Mandatory call: pros and cons. Neither federal nor state law affirmatively requires an individual physician to serve on-call. Most hospitals mandate some level of on-call coverage as a condition of staff membership. While hospital-mandated call is effective in many states, many hospitals are reluctant to enforce call mandates for fear of losing or repelling physicians. A mandated approach, whether imposed by a hospital, a state licensing board, or state law, may backfire if other on-call issues, such as physician burnout, uncompensated care, and liability insurance availability and affordability, are not addressed.
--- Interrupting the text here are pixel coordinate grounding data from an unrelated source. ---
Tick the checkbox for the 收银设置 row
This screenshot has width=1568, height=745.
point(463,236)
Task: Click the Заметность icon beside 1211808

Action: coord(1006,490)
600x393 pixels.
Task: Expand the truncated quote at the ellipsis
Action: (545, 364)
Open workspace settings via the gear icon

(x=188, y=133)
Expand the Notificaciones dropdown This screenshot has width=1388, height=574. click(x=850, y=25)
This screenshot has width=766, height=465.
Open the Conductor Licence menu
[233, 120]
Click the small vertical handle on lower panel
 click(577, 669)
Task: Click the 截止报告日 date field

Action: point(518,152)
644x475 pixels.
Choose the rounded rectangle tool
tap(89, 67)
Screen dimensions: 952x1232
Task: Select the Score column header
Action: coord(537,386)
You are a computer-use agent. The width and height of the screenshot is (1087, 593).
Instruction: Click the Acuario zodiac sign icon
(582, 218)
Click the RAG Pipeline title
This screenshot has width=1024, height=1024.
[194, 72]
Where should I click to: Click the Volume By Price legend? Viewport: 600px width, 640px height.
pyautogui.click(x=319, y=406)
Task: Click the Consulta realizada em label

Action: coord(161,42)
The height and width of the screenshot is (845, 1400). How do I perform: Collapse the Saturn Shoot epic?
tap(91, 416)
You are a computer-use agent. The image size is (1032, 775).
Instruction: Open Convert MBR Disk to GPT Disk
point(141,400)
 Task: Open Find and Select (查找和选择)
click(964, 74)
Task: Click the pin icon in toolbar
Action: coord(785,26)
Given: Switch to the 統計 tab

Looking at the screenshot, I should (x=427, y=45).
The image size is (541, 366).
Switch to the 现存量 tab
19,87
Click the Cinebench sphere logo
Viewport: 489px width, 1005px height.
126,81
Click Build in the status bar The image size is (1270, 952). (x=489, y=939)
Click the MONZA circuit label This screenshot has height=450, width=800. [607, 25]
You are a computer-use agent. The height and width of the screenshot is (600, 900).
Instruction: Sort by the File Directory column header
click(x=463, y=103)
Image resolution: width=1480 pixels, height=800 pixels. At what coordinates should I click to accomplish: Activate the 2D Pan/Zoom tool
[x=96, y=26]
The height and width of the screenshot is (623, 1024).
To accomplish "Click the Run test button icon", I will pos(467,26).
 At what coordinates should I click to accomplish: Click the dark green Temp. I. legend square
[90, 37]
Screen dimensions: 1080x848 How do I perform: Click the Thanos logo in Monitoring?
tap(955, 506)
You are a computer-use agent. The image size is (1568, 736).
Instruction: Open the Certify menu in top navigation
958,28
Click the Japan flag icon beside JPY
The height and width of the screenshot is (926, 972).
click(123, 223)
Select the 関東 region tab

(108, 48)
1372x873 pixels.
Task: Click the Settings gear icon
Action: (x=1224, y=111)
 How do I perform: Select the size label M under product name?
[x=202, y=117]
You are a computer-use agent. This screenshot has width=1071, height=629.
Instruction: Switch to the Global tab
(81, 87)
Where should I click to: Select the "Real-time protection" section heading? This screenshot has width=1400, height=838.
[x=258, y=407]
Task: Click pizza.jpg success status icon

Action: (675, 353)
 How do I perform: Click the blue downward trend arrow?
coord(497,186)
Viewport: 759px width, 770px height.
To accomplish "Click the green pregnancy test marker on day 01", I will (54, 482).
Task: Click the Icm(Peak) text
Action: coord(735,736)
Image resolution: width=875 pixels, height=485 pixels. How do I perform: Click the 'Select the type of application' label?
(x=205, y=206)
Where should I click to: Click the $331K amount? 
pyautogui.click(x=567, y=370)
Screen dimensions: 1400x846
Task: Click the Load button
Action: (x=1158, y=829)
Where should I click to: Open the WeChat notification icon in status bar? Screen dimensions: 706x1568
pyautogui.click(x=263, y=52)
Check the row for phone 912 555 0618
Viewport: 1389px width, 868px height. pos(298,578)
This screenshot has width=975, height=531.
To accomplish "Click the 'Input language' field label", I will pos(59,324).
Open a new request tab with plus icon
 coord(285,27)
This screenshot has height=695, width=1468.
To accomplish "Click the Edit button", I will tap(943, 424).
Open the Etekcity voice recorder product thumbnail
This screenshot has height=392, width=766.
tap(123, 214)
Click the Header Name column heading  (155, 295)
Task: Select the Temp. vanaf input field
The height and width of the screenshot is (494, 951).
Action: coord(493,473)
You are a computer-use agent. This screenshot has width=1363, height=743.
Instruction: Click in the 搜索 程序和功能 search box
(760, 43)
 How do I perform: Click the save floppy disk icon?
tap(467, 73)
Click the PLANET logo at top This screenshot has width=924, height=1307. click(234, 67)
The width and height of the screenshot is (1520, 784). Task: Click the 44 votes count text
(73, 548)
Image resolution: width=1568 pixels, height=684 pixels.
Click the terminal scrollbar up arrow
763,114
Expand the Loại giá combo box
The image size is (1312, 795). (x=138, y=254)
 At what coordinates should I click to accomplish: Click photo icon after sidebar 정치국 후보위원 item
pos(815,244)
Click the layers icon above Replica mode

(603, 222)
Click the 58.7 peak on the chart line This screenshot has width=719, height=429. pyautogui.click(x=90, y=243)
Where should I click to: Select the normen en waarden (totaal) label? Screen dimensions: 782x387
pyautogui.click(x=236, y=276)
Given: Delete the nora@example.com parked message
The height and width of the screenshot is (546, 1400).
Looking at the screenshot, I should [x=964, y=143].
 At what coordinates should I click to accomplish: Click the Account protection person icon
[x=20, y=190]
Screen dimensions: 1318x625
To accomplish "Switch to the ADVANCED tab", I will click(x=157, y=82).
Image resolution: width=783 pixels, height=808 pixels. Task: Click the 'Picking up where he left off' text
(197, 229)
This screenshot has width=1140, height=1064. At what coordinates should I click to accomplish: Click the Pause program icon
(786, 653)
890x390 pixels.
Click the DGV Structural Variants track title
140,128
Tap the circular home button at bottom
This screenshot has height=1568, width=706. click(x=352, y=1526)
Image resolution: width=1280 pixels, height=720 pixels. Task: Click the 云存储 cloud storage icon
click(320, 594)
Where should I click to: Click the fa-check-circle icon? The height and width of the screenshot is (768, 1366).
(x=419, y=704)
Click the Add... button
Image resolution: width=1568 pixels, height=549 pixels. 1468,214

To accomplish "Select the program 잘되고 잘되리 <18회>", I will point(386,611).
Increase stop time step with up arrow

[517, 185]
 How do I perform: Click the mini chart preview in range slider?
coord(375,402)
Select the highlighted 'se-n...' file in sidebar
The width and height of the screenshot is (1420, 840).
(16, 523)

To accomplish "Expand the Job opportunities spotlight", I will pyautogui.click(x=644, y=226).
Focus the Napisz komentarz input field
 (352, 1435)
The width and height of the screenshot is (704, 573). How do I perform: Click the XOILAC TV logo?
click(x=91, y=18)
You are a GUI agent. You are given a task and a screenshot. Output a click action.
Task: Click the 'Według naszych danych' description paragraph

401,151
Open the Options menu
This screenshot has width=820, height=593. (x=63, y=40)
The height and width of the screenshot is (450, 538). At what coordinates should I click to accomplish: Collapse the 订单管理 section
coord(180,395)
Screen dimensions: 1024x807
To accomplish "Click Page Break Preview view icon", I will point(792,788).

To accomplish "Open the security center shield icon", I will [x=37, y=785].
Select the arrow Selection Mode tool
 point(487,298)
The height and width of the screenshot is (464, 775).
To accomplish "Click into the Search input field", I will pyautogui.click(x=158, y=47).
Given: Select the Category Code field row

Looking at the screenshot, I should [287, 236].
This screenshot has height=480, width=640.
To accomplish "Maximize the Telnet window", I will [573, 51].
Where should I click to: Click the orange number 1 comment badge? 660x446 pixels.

Conclusions. Having more than one cause, the shortage of on-call physician specialists at trauma centers clearly requires more than one solution. Pursuant to the Resolution that requested this study, the Department of Health will be submitting a separate study with Hawaii-specific information on these issues. With this information, policy makers will be able to begin the process of determining what short- and long-term solutions to apply in their efforts to improve the on-call availability of physician specialists to The Queen's Medical Center, the only trauma center in the State of Hawaii.


1. Testimony of Rich Meiers, testifying in behalf of the Hawaii Health Care Association before the Committee on Health of the Hawaii House of Representatives (March 31, 2005).
2. Maureen Glabman, Specialist Shortage Shakes Emergency Rooms; More Hospitals Forced to Pay for Specialist Care, The Physician Executive (May-June 2005), p. 7.
3. Washington Health Care Association, Trauma System Needs More Funds (2005), p. 9.